With its terrorism stings, the FBI has taken things a step further. Relying on the meager odds of a successful “entrapment” defense and thousands of informants, the Bureau creates fraudulent plots to bait people into becoming terrorists. A variety of recent works, most notably Trevor Aaronson’s The Terror Factory, document how many of the terrorists caught (or created) by these plots are too foolish, incompetent, or mentally ill to have produced a terrorist plot without the FBI’s aid.

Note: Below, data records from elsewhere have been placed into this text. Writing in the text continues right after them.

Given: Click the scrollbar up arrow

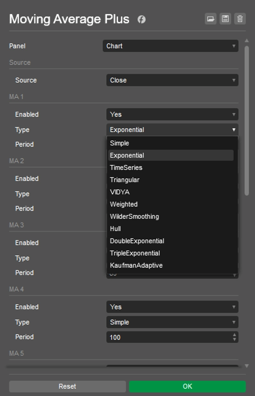Looking at the screenshot, I should [247, 42].
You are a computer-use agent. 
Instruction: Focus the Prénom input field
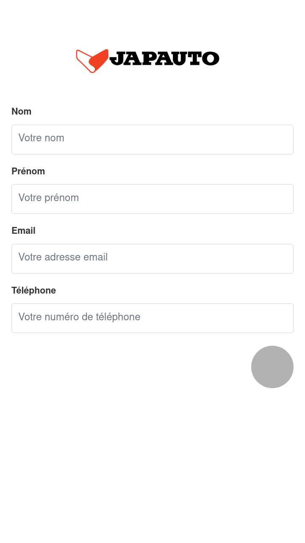(x=153, y=199)
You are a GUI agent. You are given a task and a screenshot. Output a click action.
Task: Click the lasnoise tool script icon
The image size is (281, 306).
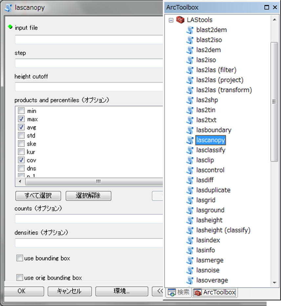tap(190, 271)
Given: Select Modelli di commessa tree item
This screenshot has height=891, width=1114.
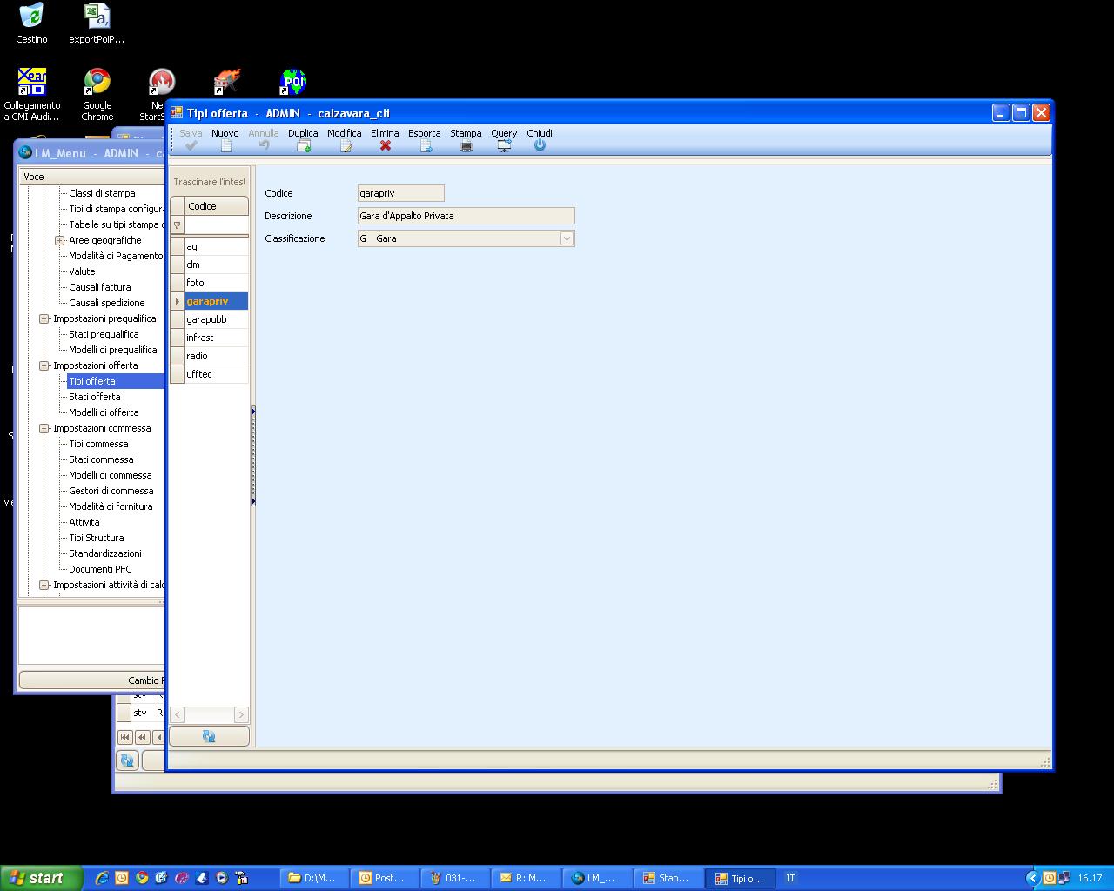Looking at the screenshot, I should pos(111,475).
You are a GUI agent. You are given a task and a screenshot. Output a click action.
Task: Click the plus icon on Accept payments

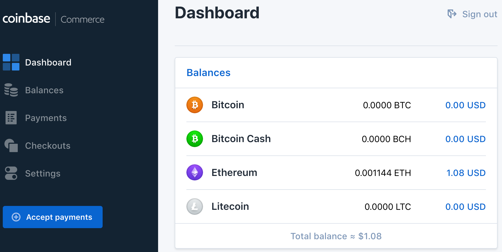[16, 217]
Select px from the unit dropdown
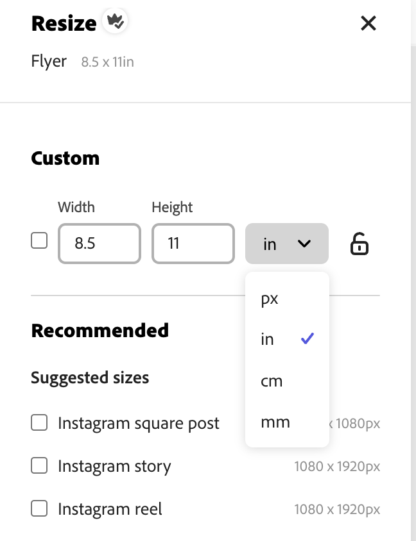Image resolution: width=416 pixels, height=541 pixels. [x=270, y=298]
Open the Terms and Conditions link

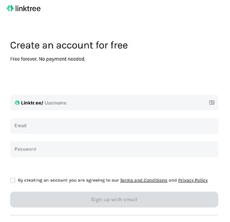pyautogui.click(x=144, y=180)
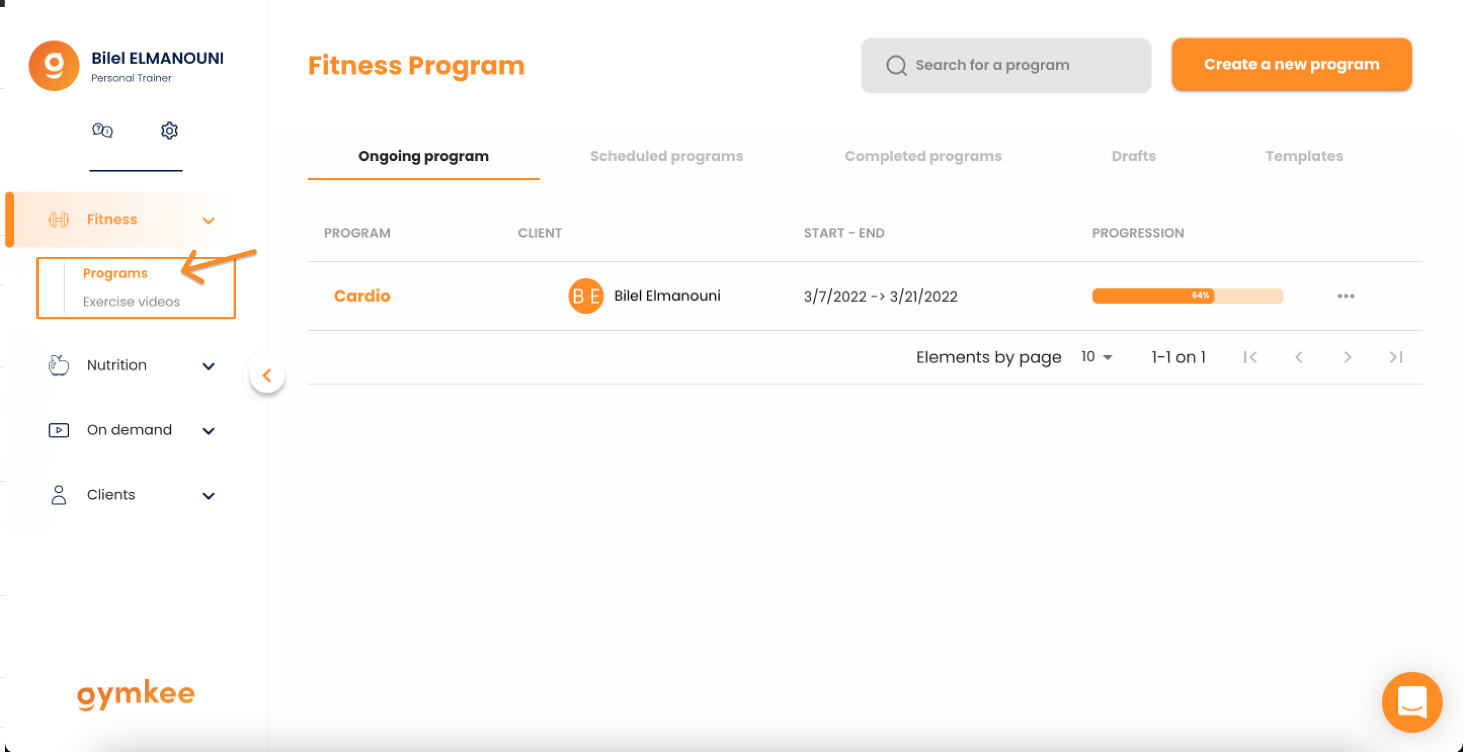Open the three-dot menu for Cardio
Viewport: 1463px width, 752px height.
pos(1345,296)
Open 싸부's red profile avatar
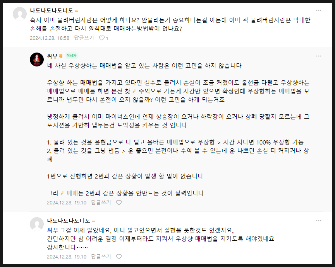 [x=37, y=60]
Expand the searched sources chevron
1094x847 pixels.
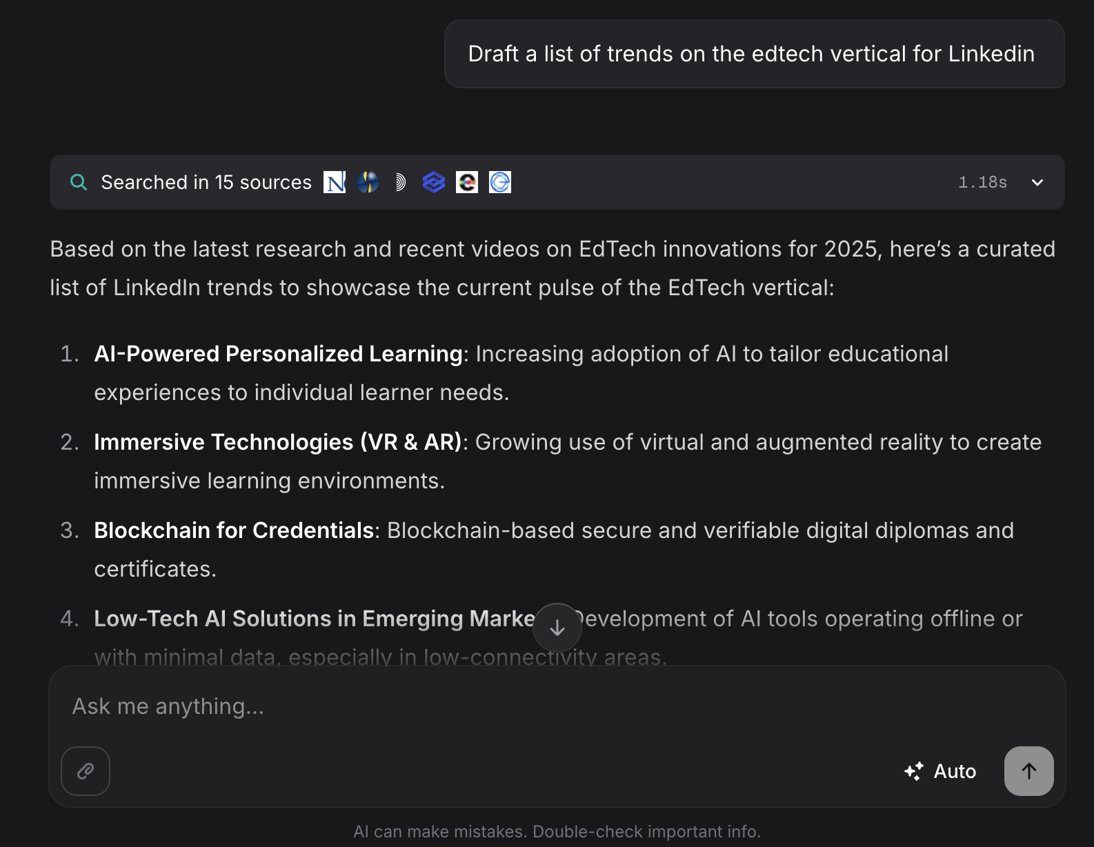tap(1037, 182)
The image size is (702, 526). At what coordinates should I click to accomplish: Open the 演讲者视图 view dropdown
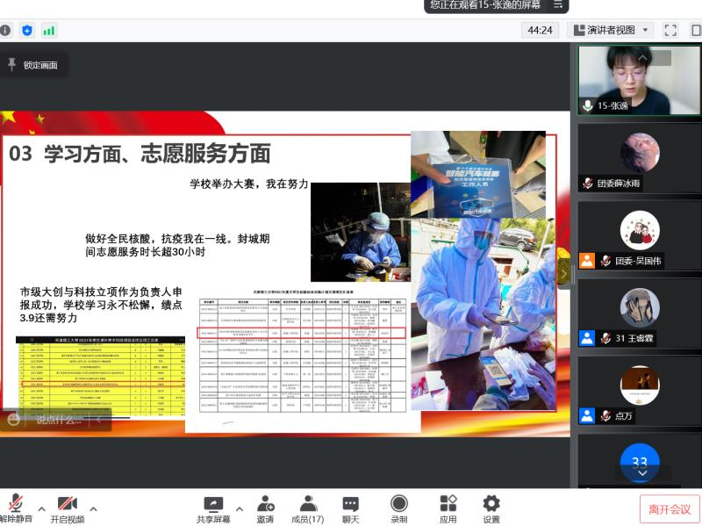coord(612,30)
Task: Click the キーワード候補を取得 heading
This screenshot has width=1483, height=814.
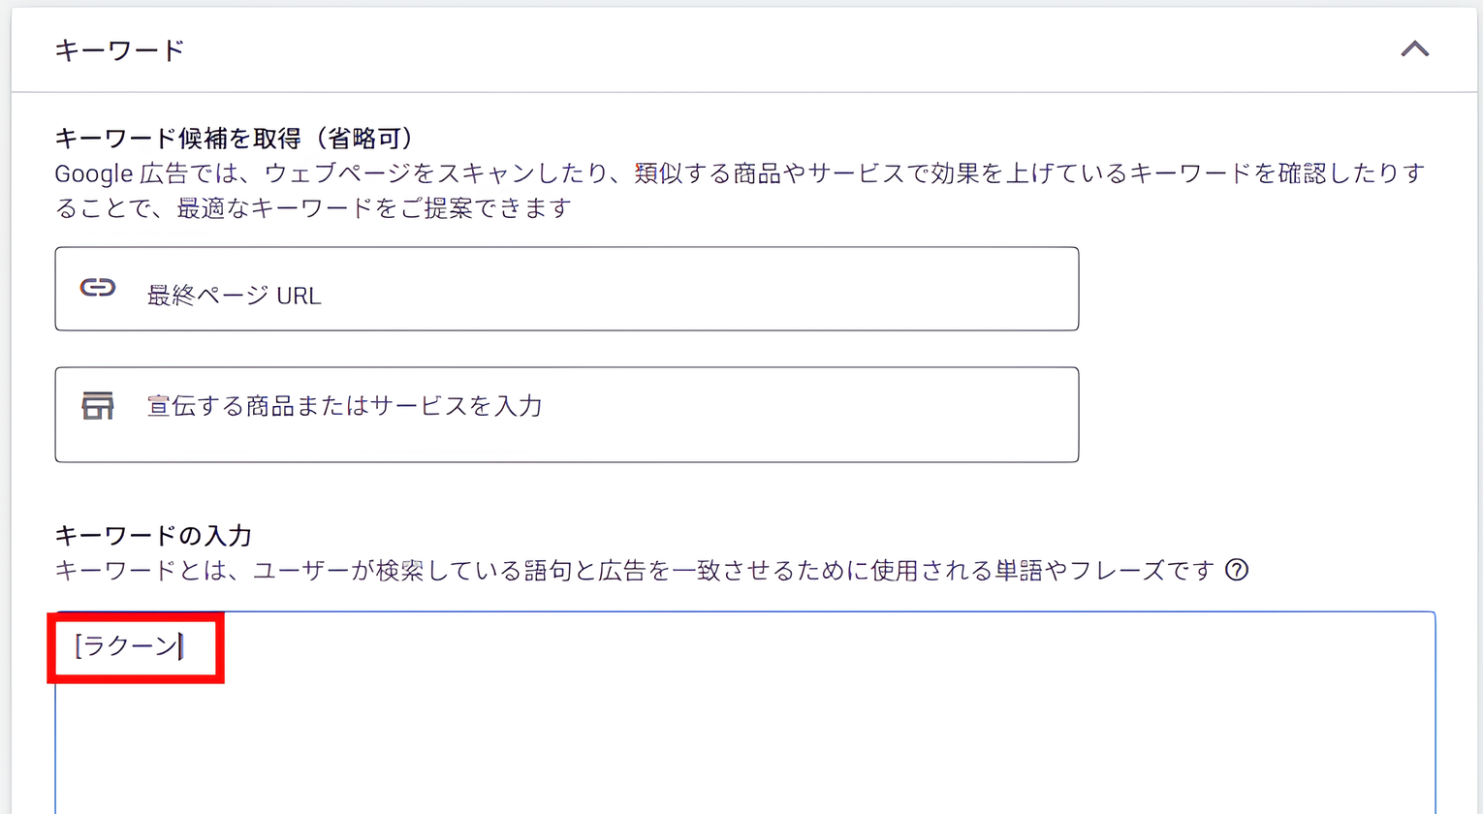Action: click(x=179, y=139)
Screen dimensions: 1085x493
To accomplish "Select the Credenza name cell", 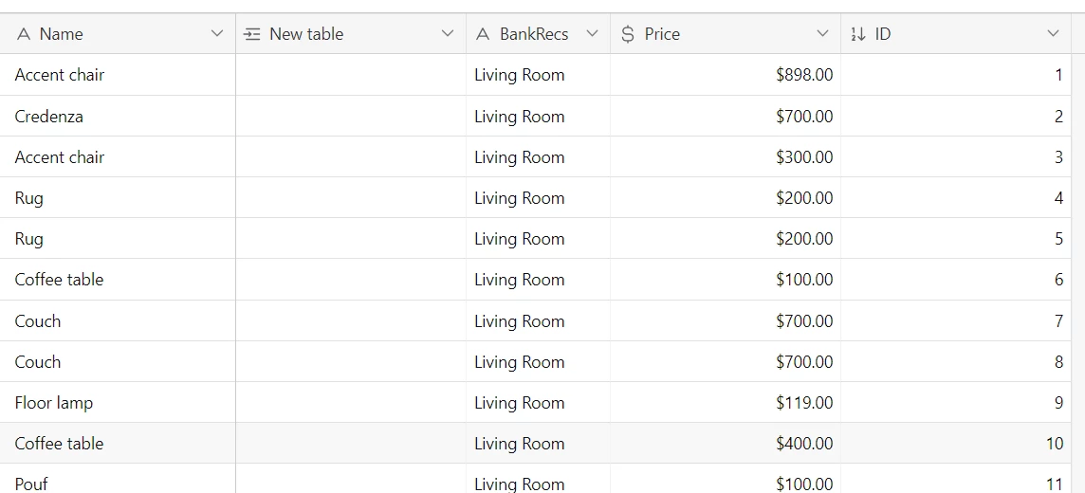I will click(118, 117).
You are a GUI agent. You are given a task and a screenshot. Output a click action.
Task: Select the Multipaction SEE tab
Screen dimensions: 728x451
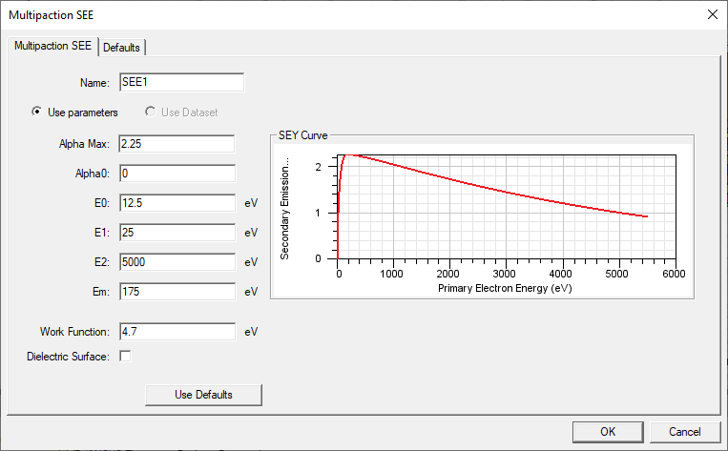click(x=52, y=46)
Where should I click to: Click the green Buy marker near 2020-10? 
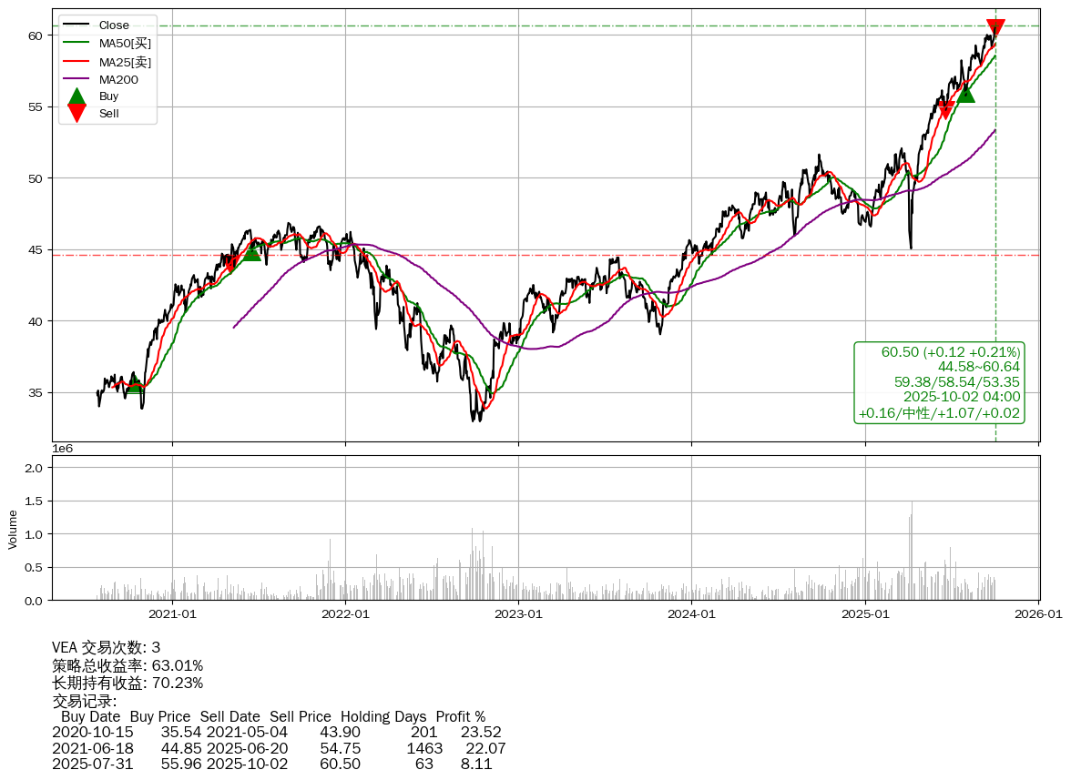[x=135, y=384]
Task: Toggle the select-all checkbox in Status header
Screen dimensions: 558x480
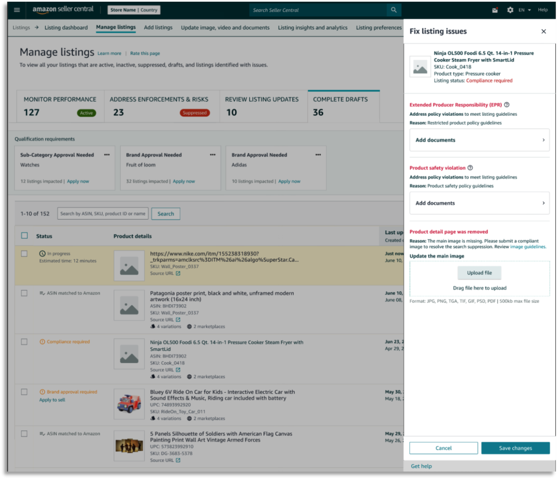Action: click(x=24, y=236)
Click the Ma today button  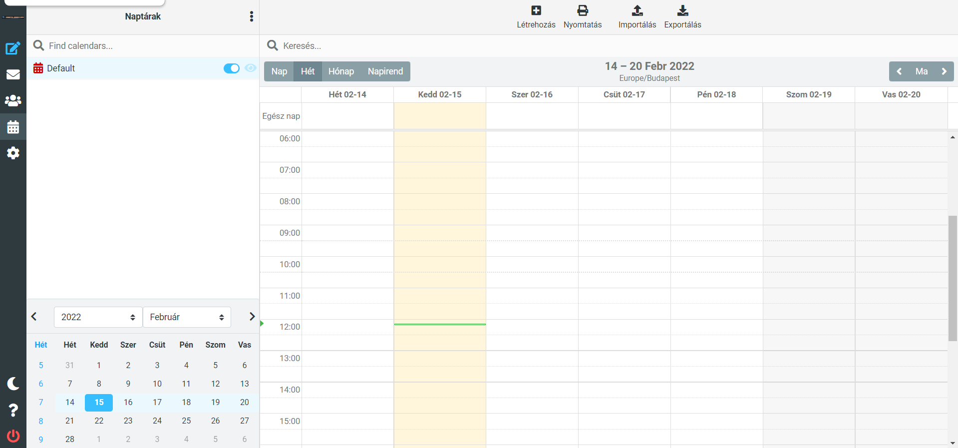[x=921, y=71]
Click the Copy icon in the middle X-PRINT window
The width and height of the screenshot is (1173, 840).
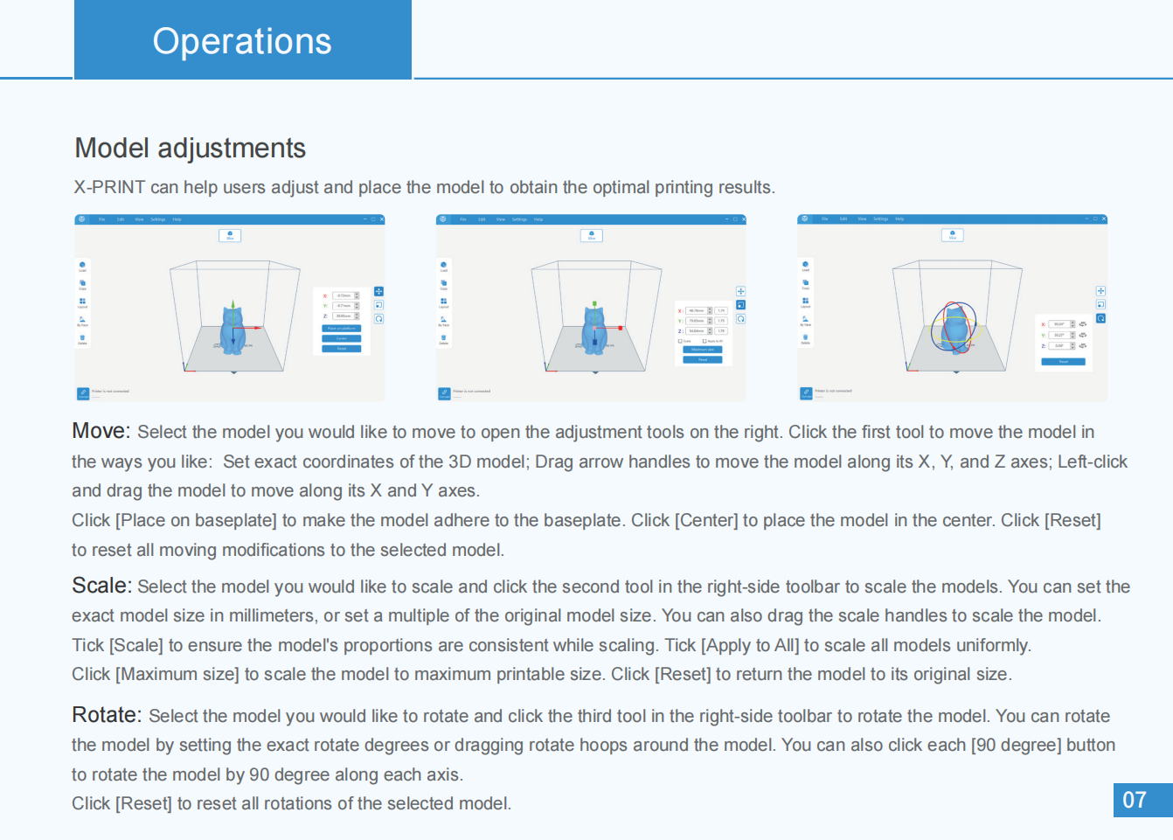(444, 283)
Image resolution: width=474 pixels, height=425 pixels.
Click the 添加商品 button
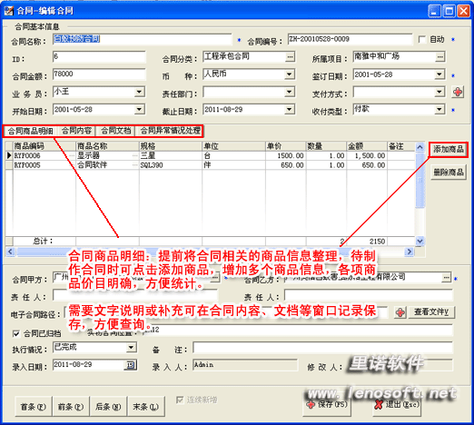[x=449, y=149]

You may ask: aren’t we better safe than sorry? Might not even a nincompoop, whose “buffoonery is positively Shakespearean in scope” (the judge’s description of one of the Newburgh defendants) become a true threat without prophylactic policing? Might it be impossible or at least very inefficient to filter out buffoons and catch only real bad guys? These are points that FBI leaders would raise. The panels will address them and also consider the costs of such methods — whether Newburgh-type cases take attention and manpower from bigger dangers, alienate Muslim immigrants, or preserve a sense of insecurity that generates foolish policies.